- **Stored data entries**:
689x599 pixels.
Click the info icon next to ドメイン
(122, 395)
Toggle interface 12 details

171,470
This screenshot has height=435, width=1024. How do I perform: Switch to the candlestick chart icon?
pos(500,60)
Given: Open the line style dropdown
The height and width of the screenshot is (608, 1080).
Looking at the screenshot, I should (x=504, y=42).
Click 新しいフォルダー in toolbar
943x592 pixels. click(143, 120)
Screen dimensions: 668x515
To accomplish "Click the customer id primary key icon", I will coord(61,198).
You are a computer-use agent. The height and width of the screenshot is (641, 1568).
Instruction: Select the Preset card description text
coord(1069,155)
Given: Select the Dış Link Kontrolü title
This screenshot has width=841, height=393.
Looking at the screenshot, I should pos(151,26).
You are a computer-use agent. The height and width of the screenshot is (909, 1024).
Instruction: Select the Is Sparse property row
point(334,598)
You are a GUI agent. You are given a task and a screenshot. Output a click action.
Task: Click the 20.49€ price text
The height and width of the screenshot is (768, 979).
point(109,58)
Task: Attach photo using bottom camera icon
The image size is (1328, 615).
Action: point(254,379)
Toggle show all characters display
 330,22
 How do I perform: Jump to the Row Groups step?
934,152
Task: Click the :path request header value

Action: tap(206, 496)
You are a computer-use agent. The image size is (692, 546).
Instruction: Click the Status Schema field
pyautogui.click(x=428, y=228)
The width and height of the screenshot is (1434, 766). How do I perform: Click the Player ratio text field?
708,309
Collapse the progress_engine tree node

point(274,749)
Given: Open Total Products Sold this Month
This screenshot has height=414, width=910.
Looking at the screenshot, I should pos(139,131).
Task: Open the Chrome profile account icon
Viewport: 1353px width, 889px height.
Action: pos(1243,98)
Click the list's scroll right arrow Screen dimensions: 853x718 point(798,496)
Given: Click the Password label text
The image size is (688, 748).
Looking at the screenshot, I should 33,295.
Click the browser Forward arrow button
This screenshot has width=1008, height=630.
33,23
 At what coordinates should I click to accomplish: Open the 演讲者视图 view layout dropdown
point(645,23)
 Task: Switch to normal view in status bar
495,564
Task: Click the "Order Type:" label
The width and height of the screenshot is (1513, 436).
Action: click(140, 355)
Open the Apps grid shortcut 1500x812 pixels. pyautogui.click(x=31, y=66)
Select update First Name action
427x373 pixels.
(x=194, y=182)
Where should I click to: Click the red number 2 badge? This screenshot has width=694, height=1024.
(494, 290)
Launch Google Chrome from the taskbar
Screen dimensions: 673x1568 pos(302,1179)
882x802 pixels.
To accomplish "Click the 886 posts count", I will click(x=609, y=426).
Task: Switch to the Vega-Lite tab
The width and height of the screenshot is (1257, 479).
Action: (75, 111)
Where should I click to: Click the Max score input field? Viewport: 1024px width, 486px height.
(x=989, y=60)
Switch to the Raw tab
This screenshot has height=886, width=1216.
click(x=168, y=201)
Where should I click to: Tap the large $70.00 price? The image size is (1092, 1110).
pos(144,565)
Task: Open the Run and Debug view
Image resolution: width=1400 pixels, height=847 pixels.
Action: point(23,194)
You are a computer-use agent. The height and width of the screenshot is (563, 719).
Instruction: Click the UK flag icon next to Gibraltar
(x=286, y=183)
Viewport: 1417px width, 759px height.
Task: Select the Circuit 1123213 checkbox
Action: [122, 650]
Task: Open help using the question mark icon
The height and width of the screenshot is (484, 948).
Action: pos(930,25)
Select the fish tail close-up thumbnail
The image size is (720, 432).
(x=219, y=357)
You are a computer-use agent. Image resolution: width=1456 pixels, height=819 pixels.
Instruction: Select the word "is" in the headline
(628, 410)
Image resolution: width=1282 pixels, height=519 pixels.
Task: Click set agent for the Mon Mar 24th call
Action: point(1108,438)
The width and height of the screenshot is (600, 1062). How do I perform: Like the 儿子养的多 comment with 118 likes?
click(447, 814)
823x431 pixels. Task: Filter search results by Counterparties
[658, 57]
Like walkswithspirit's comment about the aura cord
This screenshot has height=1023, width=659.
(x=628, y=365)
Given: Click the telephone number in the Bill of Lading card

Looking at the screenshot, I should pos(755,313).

- **Assigned task**: An exact copy of every line above is needed.

- **Result of this exercise**:
689x599 pixels.
Click the info icon next to ドメイン
(122, 395)
Toggle interface 12 details

171,470
This screenshot has height=435, width=1024. How do I perform: Switch to the candlestick chart icon?
pos(500,60)
Given: Open the line style dropdown
The height and width of the screenshot is (608, 1080).
Looking at the screenshot, I should (x=504, y=42).
Click 新しいフォルダー in toolbar
943x592 pixels. click(143, 120)
Screen dimensions: 668x515
To accomplish "Click the customer id primary key icon", I will coord(61,198).
You are a computer-use agent. The height and width of the screenshot is (641, 1568).
Instruction: Select the Preset card description text
coord(1069,155)
Given: Select the Dış Link Kontrolü title
This screenshot has width=841, height=393.
Looking at the screenshot, I should pos(151,26).
You are a computer-use agent. The height and width of the screenshot is (909, 1024).
Instruction: Select the Is Sparse property row
point(334,598)
You are a GUI agent. You are given a task and a screenshot. Output a click action.
Task: Click the 20.49€ price text
The height and width of the screenshot is (768, 979).
point(109,58)
Task: Attach photo using bottom camera icon
The image size is (1328, 615).
Action: point(254,379)
Toggle show all characters display
 330,22
 How do I perform: Jump to the Row Groups step?
934,152
Task: Click the :path request header value

Action: tap(206, 496)
You are a computer-use agent. The image size is (692, 546).
Instruction: Click the Status Schema field
pyautogui.click(x=428, y=228)
The width and height of the screenshot is (1434, 766). How do I perform: Click the Player ratio text field?
708,309
Collapse the progress_engine tree node

point(274,749)
Given: Open Total Products Sold this Month
This screenshot has height=414, width=910.
Looking at the screenshot, I should pos(139,131).
Task: Open the Chrome profile account icon
Viewport: 1353px width, 889px height.
Action: pos(1243,98)
Click the list's scroll right arrow Screen dimensions: 853x718 point(798,496)
Given: Click the Password label text
The image size is (688, 748).
Looking at the screenshot, I should 33,295.
Click the browser Forward arrow button
This screenshot has width=1008, height=630.
33,23
 At what coordinates should I click to accomplish: Open the 演讲者视图 view layout dropdown
point(645,23)
 Task: Switch to normal view in status bar
495,564
Task: Click the "Order Type:" label
The width and height of the screenshot is (1513, 436).
Action: click(140, 355)
Open the Apps grid shortcut 1500x812 pixels. pyautogui.click(x=31, y=66)
Select update First Name action
427x373 pixels.
(x=194, y=182)
Where should I click to: Click the red number 2 badge? This screenshot has width=694, height=1024.
(494, 290)
Launch Google Chrome from the taskbar
Screen dimensions: 673x1568 pos(302,1179)
882x802 pixels.
To accomplish "Click the 886 posts count", I will click(x=609, y=426).
Task: Switch to the Vega-Lite tab
The width and height of the screenshot is (1257, 479).
Action: (75, 111)
Where should I click to: Click the Max score input field? Viewport: 1024px width, 486px height.
(x=989, y=60)
Switch to the Raw tab
This screenshot has height=886, width=1216.
click(x=168, y=201)
Where should I click to: Tap the large $70.00 price? The image size is (1092, 1110).
pos(144,565)
Task: Open the Run and Debug view
Image resolution: width=1400 pixels, height=847 pixels.
Action: point(23,194)
You are a computer-use agent. The height and width of the screenshot is (563, 719).
Instruction: Click the UK flag icon next to Gibraltar
(x=286, y=183)
Viewport: 1417px width, 759px height.
Task: Select the Circuit 1123213 checkbox
Action: [122, 650]
Task: Open help using the question mark icon
The height and width of the screenshot is (484, 948).
Action: pos(930,25)
Select the fish tail close-up thumbnail
The image size is (720, 432).
(x=219, y=357)
You are a computer-use agent. Image resolution: width=1456 pixels, height=819 pixels.
Instruction: Select the word "is" in the headline
(628, 410)
Image resolution: width=1282 pixels, height=519 pixels.
Task: Click set agent for the Mon Mar 24th call
Action: point(1108,438)
The width and height of the screenshot is (600, 1062). How do I perform: Like the 儿子养的多 comment with 118 likes?
click(447, 814)
823x431 pixels. Task: Filter search results by Counterparties
[658, 57]
Like walkswithspirit's comment about the aura cord
This screenshot has height=1023, width=659.
(x=628, y=365)
Given: Click the telephone number in the Bill of Lading card

Looking at the screenshot, I should pos(755,313).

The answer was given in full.